The Critical Distinction Between Hardness and Toughness
The misunderstanding about a diamond’s indestructibility stems from confusing the scientific properties of hardness and toughness. Hardness is a material’s resistance to scratching, measured by the Mohs scale. Diamond registers a perfect score of 10, meaning no other naturally occurring substance can scratch its surface. This quality makes diamond powder an effective abrasive for cutting other materials.
Toughness, or tenacity, is a separate property describing a material’s ability to resist breaking or fracturing when subjected to impact. While diamond’s hardness is supreme, its toughness is only rated as moderate on the mineral scale. This lower toughness means diamonds are surprisingly brittle compared to materials like steel or industrial ceramics. A sharp blow can cause a diamond to cleave or shatter, even though it easily resists scratching.
Toughness relates to the energy a material absorbs before rupturing. For instance, substances like jadeite score lower on the Mohs scale but possess exceptional toughness, making them much less prone to chipping than a diamond. The diamond’s brittleness is a direct consequence of its highly ordered internal structure, which introduces specific planes of weakness.
Diamond’s Structural Weakness: Cleavage Planes
The crystalline structure that grants diamond its incredible hardness is also the source of its fragility. Diamonds are formed in the cubic crystal system, resulting in four perfect cleavage planes. These planes are specific directions within the crystal lattice where the atomic bonds are slightly weaker and fewer in number.
These internal planes of weakness run parallel to the faces of the octahedron shape, common in rough diamond crystals. When force is applied precisely parallel to one of these four directions, the weaker bonds break cleanly and smoothly. This action causes a split, or cleavage, rather than an irregular fracture.
The presence of these perfect cleavage planes means that breaking a diamond is directional, not merely a matter of brute force. A sharp, localized impact aligned with a cleavage plane will cause the stone to split with far less force than required to crush it. This directional vulnerability allows a diamond to withstand immense pressure from one angle, yet shatter easily from a light strike applied from another.
Quantifying the Force Needed for Fracture
The pressure required to break a diamond depends entirely on the type and direction of the applied force relative to the crystal structure. To crush a diamond uniformly, massive static pressure must be applied across the entire surface area. The compressive yield strength—the pressure needed to cause it to deform under uniform force—is estimated to be between 130 and 140 Gigapascals (GPa).
To put this crushing pressure into perspective, 130 GPa is over 1.2 million times the atmospheric pressure at sea level. This immense figure shows that if a diamond were squeezed evenly from all sides, it could withstand forces equivalent to those found deep within the Earth’s mantle. Diamonds are often used as anvils in scientific instruments to generate and contain pressures up to 600 GPa, showcasing their incredible resistance to uniform compression.

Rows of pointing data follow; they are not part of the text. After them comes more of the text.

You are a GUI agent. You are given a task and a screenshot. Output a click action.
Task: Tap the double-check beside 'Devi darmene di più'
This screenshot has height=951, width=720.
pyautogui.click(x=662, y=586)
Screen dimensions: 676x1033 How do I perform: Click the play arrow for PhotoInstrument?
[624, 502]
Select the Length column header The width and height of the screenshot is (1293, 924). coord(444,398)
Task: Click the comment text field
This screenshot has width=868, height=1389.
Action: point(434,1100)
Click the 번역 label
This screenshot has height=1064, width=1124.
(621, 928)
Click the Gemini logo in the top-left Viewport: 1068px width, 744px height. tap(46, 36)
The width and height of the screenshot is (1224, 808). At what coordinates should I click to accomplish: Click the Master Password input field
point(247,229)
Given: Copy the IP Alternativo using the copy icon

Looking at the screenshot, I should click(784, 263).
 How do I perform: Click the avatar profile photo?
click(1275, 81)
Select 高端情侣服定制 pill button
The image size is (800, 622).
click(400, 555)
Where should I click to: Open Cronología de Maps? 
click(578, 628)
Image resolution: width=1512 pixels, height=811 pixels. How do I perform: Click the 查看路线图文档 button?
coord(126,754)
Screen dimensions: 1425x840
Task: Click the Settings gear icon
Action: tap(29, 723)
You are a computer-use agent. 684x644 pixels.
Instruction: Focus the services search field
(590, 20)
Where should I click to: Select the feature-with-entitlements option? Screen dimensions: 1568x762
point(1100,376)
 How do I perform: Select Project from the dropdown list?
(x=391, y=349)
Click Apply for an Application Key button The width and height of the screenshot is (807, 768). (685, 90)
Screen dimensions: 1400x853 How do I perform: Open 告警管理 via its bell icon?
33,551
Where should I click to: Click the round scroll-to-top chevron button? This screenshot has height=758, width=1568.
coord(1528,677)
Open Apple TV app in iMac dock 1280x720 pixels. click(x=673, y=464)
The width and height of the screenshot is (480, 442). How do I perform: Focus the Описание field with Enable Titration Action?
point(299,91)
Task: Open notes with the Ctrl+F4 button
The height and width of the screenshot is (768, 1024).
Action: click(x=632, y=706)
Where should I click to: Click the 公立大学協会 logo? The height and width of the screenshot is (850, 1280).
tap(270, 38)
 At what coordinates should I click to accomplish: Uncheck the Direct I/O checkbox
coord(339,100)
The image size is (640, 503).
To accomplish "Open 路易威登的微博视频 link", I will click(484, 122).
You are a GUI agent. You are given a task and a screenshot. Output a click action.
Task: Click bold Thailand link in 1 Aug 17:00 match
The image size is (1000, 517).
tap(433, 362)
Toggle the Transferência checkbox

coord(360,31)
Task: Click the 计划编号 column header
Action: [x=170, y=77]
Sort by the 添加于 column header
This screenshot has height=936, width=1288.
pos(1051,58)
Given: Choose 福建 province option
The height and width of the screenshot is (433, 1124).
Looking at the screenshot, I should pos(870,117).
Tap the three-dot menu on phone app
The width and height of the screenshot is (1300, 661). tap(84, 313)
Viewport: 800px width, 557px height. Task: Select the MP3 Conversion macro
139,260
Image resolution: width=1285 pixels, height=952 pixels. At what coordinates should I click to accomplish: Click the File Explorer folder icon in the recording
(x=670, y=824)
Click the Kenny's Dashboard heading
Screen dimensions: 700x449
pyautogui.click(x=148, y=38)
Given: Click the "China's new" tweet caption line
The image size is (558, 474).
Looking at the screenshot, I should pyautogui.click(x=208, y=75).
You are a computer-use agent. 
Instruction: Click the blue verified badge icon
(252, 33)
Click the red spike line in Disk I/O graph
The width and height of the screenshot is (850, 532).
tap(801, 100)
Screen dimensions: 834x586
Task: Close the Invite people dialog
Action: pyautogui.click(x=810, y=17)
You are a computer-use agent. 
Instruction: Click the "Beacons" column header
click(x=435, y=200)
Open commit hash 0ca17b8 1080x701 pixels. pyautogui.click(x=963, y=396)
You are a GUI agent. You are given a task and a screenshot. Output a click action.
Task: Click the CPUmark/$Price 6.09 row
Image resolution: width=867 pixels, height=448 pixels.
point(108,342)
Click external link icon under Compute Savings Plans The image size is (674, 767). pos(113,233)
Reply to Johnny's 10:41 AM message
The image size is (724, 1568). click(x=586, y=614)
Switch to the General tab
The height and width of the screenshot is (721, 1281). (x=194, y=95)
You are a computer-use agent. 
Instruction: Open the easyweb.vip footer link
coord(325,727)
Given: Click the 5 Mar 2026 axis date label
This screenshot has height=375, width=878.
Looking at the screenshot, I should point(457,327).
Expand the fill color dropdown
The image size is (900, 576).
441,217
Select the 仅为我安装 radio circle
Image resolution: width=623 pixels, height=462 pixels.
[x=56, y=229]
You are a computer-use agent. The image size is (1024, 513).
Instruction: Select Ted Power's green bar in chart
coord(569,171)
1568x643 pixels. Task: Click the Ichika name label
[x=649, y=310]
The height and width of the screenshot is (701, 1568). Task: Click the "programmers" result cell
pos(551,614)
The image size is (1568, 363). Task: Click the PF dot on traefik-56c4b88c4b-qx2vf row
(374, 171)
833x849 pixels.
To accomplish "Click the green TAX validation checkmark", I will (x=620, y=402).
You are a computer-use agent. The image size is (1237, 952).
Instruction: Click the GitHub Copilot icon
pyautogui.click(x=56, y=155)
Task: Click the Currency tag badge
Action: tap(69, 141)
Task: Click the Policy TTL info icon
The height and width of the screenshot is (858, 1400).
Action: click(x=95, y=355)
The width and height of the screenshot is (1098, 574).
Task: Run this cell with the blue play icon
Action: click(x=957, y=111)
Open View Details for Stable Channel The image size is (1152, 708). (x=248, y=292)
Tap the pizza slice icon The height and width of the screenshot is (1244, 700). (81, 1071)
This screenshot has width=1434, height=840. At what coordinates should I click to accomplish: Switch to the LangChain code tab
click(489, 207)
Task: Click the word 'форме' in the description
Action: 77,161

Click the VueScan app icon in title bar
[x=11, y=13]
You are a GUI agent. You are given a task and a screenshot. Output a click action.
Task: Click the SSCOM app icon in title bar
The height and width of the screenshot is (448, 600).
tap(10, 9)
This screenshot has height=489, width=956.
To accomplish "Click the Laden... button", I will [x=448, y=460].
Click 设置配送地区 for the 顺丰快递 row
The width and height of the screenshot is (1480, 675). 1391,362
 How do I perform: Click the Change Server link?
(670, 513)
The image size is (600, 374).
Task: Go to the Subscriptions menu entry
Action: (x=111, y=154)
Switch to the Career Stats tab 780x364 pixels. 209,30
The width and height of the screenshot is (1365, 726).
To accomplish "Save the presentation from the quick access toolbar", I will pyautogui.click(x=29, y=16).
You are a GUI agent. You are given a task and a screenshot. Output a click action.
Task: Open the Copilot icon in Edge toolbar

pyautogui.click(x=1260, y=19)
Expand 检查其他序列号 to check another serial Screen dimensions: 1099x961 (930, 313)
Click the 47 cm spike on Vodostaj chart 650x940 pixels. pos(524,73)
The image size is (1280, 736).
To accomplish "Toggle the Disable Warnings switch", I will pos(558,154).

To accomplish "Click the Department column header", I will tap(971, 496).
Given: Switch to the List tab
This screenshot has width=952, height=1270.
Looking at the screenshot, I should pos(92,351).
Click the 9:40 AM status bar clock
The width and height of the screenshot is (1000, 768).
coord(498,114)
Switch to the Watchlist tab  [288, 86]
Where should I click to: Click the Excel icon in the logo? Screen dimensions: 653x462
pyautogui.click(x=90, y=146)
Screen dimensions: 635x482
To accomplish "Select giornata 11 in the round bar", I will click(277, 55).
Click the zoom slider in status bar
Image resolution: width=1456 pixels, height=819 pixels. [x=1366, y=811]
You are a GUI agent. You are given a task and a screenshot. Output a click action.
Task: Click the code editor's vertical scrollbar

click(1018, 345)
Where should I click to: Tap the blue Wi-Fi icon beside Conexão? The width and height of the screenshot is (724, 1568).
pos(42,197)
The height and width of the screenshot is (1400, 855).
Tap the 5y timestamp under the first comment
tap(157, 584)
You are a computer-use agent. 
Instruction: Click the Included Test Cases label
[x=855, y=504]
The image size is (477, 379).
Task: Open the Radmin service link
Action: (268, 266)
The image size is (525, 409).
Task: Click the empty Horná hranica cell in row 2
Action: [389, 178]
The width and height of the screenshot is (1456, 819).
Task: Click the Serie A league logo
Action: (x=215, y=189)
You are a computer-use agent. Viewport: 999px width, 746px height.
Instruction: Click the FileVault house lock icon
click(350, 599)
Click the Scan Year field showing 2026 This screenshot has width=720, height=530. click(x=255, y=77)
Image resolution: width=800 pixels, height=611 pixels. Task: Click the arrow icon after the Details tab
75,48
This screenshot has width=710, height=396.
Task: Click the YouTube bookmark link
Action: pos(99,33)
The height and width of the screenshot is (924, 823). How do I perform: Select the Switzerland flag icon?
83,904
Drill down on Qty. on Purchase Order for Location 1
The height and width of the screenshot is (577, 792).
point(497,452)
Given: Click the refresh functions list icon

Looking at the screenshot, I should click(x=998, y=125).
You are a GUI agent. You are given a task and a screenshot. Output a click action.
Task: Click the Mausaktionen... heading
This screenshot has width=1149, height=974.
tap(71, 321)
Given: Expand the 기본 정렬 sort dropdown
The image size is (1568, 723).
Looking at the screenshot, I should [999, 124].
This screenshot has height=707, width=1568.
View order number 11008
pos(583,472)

Impact Force vs. Crushing Force
The force needed to break a diamond through impact is dramatically lower because it exploits the cleavage planes. Jewelers and gemologists know that a sharp, precise blow aligned with a cleavage plane is sufficient to cause a split. This localized impact force is applied over a very tiny area, creating a high concentration of stress that the weaker bonds cannot sustain. Even just a few pounds of force, delivered with a sharp point against a cleavage plane, can initiate a clean split, which is a minuscule fraction of the GPa required for crushing.
How Jewelers Exploit Diamond’s Vulnerability
The weakness inherent in the diamond’s crystal structure is actively utilized in the cutting and shaping process. Highly skilled artisans, known as diamond cleavers, examine the rough stone to identify the location of its cleavage planes. They use “cleaving” to intentionally split the diamond along these pre-existing lines of weakness.
To cleave a stone, the cutter first notches a shallow groove into the surface precisely on the cleavage plane, often using a laser or another diamond. A steel blade is then placed into the groove, and the cutter delivers a quick, light tap to the blade with a small mallet. This minimal force is perfectly directed to propagate a fracture along the weak plane, cleanly splitting the rough stone.
This method is far more efficient than sawing, which requires the tedious process of grinding away material using diamond dust. By exploiting the cleavage plane, the cutter can quickly separate flawed sections or divide a rough stone into smaller, manageable pieces for faceting. This controlled vulnerability allows the world’s hardest material to be transformed into finished gems.